AI Models for Transcription
Choose and configure the perfect AI model for your transcription needs.
Understanding Transcription Models
VoiceInk gives you the flexibility to choose from a variety of transcription models, each with different characteristics in terms of speed, accuracy, and cost.
Models are categorized into three main types:
- Local Models: These models run directly on your Mac. They are completely private and do not require an internet connection. They offer a good balance of speed and accuracy.
- Cloud Models: These models are hosted on third-party services (e.g., Groq, ElevenLabs, Deepgram, Parakeet, Gemini, Mistral, Soniox). They typically offer the highest accuracy and fastest transcription speeds but require an active internet connection and may have associated costs.
- Custom Models: You can add your own custom cloud models that are compatible with the OpenAI API format. This is useful for users who have access to specialized or private models.

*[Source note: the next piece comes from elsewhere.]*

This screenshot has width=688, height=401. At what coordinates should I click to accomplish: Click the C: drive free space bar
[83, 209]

:::note Apple Speech Native Model: The Apple Speech model uses the native macOS Speech framework and requires macOS 26 or later. This model provides excellent transcription quality but is only available on the latest macOS versions. :::
Managing Your AI Models
You can manage all your transcription models from the AI Models section in the VoiceInk application.
For a more detailed article on configuring models, see AI Model Configuration.

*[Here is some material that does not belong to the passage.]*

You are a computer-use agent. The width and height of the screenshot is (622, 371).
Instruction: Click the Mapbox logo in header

Selecting Your Default Model
- Navigate to the AI Models tab in the main window.
- At the top of the view, you will see your currently selected Default Model.
- To change the default model, browse through the list of available models.
- Click the Set as Default button on the card of the model you wish to use. This will be your primary model for all transcriptions.
Downloading Local Models
- Local models need to be downloaded before you can use them.
- Find the local model you want to use in the model list.
- Click the Download button. A progress bar will show the download status.
- Once downloaded, you can set it as your default model.
Deleting a Model
- If you no longer need a downloaded local model, you can delete it to free up disk space.
- Click the trash icon on the model card to remove the downloaded files.
Using Cloud & Custom Models
- Cloud models are available for use without any download required.
- To use a cloud model, you may need to add an API key for the respective service.
- You can add a Custom Model by selecting the "Custom" filter and clicking the "Add Custom Model" card. You will need to provide a model name, API endpoint, and API key.
Language Selection
You can specify the language for your transcription to improve accuracy. This setting is in the AI Models tab. Setting a specific language is recommended for non-English dictation — leaving it on Auto-Detect can sometimes cause the model to switch languages unexpectedly.
Model Settings
Click the gear icon in the AI Models tab to access additional transcription settings.
Output Format
For Whisper-based local models, you can provide a custom prompt that shapes the output formatting. This is not an instruction to an LLM — it is a style example that shows the model exactly how you want text formatted. For example, to ensure numbers are always written as digits, enter a sample like: I need 2 apples and 10 oranges.
Output format is set per language, so you can have different formatting for different languages.
Add Space After Paste
When enabled, VoiceInk appends a space after pasting your transcription. Useful if you dictate frequently mid-sentence and want to continue typing without manually adding a space.
Automatic Text Formatting
When enabled, VoiceInk applies basic text formatting to the transcription — capitalizing the first word and adding a period at the end if none is present. Disable this if you prefer raw output or if AI enhancement is handling formatting.
Voice Activity Detection (VAD)
When enabled, VoiceInk uses voice activity detection to automatically detect when you start and stop speaking, and can trim silence from the recording. This can improve transcription accuracy and reduce unnecessary processing.
Prewarm Model (Experimental)
When enabled, VoiceInk loads the transcription model into memory in the background so it is ready to transcribe immediately when you start recording. Reduces the delay on the first transcription after launching the app. Marked experimental as it increases memory usage.
Filler Words
The gear icon panel also contains the Filler Words settings — toggle filler word removal on/off and manage your custom filler word list directly from here.